$H$-Supermagic Strength of Some Graphs

Abstract

A simple graph $G=(V,E)$ admits an $H$-covering if every edge in $E$ belongs to a subgraph of $G$ isomorphic to $H$. We say that $G$ is $H$-magic if there is a total labeling $f:V\cup E\rightarrow\{1,2,3,\ldots,|V|+|E|\}$ such that for each subgraph $H'=(V',E')$ of $G$ isomorphic to $H$, $s(f)=\sum_{v\in V'} f(v)+\sum_{e\in E'} f(e)$ is constant. When $f(V)=\{1,2,\ldots,|V|\}$, then $G$ is said to be $H$-supermagic.
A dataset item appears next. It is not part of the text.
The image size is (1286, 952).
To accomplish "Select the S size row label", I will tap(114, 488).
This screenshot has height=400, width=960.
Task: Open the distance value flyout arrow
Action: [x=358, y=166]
In this case, the $H$-supermagic strength of $G$ is defined as the minimum of all $s(f)$ where the minimum is taken over all $H$-supermagic labelings $f$ of $G$, and is denoted by $SM_H(G)$. In this paper we find the $C_k$-supermagic strength of k-polygonal snakes of any length and $H$-supermagic strength of a chain of an arbitrary 2-connected simple graph $H$. Also we make a conjecture regarding the $P_h$-supermagic strength of $P_n$ for $2 \leq h \leq n$.